Wednesday, November 08, 2006

Bir hikaye

"İki adam bir bacadan aşağı iniyorlarmış. Biri temiz, öbürü pismiş. Usta öğrencilerden birine dönüp:  

''Sence içlerinden hangisi yıkanmaya gidecek?'' diye sormuş.

''Pis olanı,'' diye yanıt vermiş öğrenci.

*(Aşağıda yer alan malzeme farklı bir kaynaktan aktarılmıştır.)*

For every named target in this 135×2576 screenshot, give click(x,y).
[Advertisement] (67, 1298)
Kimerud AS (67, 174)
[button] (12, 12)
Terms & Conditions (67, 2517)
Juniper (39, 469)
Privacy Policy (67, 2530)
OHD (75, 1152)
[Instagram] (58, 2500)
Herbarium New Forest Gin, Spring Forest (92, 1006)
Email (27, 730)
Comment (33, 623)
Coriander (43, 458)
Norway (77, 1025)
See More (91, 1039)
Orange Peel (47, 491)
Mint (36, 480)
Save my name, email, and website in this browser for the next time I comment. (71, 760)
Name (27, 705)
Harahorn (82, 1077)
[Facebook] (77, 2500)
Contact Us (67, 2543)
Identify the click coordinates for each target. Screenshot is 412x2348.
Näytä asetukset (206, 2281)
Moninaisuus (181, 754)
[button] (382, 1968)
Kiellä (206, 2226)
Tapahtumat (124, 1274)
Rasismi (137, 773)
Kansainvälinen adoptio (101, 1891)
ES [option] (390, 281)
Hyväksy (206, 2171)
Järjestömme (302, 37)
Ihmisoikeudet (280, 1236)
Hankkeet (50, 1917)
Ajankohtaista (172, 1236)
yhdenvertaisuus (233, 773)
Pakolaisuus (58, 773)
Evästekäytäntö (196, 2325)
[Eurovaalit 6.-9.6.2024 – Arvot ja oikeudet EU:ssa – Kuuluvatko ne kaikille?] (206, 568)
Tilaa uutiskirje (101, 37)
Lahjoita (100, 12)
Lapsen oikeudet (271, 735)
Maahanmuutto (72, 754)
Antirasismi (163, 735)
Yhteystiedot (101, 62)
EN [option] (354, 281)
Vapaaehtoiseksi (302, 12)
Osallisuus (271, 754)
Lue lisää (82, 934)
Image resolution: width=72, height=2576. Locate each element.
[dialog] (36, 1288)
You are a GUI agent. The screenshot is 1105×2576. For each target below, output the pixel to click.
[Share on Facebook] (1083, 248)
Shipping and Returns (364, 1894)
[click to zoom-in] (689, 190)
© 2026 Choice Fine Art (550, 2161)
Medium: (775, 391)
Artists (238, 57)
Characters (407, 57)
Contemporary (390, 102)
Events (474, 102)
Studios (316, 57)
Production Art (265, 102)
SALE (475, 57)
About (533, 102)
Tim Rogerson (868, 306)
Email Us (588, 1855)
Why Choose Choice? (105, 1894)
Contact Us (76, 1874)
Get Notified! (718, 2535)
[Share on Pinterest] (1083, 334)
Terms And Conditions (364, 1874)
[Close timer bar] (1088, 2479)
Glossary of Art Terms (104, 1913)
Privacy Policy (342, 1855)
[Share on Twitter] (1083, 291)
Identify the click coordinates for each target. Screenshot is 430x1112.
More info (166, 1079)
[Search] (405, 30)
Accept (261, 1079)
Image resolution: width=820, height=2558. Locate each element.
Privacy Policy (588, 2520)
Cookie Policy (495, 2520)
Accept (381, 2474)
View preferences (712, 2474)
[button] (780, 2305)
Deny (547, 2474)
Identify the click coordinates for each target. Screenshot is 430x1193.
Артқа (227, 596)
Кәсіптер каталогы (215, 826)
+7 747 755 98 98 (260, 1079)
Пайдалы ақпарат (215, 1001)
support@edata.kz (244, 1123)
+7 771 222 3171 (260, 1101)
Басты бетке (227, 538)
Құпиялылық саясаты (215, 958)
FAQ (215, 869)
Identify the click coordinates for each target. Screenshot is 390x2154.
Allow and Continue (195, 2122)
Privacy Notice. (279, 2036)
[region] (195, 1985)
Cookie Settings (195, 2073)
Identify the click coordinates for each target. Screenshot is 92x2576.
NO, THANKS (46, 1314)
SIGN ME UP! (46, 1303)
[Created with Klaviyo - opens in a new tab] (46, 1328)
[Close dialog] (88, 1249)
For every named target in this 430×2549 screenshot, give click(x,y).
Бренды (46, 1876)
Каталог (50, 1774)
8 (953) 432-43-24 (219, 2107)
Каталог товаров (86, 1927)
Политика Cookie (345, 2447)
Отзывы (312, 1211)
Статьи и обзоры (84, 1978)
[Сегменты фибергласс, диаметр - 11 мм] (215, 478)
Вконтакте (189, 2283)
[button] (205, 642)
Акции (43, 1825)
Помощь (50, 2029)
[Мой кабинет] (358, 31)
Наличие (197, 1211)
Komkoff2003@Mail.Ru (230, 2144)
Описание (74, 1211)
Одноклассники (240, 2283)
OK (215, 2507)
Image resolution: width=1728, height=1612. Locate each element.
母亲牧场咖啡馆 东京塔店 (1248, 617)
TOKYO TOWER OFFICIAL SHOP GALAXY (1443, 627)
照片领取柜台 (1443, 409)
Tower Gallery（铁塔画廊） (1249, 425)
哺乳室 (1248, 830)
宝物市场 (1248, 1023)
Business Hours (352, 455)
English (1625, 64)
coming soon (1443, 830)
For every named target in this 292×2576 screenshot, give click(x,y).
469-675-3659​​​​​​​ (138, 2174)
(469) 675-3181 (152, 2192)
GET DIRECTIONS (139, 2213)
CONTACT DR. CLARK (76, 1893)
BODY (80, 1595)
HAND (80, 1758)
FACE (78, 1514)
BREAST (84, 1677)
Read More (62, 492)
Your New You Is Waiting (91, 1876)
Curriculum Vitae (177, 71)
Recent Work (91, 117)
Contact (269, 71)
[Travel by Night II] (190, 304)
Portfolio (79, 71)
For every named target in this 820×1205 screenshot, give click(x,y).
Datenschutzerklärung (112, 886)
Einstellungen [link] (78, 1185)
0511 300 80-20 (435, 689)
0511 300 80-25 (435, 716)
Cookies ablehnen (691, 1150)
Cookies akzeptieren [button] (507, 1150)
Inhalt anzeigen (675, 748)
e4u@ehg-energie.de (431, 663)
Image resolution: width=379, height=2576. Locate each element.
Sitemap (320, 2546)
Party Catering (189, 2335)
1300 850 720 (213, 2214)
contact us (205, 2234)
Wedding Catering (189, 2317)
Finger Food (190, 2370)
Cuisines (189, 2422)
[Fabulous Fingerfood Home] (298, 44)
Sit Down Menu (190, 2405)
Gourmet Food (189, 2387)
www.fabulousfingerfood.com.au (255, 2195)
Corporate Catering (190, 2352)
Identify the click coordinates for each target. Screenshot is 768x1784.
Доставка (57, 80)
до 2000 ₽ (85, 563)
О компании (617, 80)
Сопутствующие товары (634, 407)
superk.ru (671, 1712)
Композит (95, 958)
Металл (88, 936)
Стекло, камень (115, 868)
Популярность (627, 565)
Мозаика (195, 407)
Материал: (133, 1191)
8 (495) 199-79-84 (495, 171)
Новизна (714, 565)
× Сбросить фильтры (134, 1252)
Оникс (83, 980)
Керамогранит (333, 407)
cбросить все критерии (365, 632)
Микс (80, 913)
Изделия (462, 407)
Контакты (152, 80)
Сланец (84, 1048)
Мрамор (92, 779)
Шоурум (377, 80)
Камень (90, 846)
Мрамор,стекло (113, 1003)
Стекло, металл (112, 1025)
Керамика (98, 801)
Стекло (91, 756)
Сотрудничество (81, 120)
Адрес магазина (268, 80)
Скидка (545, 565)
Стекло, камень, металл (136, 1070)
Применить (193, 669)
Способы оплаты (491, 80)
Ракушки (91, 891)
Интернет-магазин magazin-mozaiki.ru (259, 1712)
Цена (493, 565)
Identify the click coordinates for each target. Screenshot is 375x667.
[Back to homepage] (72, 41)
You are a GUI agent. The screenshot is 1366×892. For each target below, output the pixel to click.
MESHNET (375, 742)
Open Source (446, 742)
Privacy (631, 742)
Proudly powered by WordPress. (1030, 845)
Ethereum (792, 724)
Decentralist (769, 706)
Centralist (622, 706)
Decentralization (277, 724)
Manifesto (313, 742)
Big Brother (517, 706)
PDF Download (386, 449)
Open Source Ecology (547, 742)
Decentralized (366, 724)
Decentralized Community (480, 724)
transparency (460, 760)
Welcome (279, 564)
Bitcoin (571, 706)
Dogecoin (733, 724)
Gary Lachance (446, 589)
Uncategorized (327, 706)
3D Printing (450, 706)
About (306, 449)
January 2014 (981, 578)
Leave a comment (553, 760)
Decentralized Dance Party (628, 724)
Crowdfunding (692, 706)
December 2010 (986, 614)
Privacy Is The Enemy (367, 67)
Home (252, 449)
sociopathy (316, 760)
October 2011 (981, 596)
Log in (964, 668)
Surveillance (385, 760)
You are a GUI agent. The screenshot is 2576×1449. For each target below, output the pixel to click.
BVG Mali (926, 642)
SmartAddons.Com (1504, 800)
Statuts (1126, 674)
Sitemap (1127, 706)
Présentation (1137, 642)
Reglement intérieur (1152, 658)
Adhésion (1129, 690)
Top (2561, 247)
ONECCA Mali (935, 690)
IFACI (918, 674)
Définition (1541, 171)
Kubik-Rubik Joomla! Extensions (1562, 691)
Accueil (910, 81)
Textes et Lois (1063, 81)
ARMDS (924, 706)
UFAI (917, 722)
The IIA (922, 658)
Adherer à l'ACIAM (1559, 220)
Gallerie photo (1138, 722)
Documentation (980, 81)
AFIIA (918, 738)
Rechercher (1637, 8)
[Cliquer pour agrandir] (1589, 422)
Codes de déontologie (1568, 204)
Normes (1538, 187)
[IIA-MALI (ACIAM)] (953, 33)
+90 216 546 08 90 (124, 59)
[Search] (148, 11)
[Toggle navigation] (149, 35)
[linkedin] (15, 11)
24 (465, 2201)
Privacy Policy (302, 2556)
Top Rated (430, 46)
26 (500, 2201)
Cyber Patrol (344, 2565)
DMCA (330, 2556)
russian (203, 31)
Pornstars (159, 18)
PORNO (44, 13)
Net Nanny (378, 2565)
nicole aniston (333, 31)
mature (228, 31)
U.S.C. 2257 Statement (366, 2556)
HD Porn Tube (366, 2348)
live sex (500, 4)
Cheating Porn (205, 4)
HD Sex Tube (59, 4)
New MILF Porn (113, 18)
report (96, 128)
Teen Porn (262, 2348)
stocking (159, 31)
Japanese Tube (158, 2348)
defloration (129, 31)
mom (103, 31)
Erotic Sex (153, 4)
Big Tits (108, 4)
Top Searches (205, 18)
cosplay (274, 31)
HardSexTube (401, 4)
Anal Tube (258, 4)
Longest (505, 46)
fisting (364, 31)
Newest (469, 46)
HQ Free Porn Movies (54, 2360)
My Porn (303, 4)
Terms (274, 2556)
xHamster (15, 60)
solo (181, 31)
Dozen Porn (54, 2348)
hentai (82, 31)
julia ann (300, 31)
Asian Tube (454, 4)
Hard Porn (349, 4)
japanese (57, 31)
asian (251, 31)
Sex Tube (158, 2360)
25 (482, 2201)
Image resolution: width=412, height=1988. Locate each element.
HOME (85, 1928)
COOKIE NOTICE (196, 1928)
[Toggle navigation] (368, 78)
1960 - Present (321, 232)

Hiç de değil! demiş usta. ''Temiz olanı. ', 'Yanında duran arkadaşının pis olduğunu gören adam: O pis olduğuna göre ben de pis olmalıyım, gidip yıkanmam gerek, diye düşünür. Oysa pis olan, yanındaki arkadaşının temiz olduğunu görerek şöyle düşünür: O temiz olduğuna göre ben de öyle olmalıyım. Öyleyse yıkanmama gerek yok.''

Bunun üzerine usta konuşmasına şöyle devam etmiş: ''İki adam bir bacadan aşağı iniyorlarmış. Biri temiz, öbürü pismiş. ''Sence içlerinden hangisi yıkanmaya gidecek?''

''Temiz olan,'' diye yanıt vermiş öğrencisi, heyecanla.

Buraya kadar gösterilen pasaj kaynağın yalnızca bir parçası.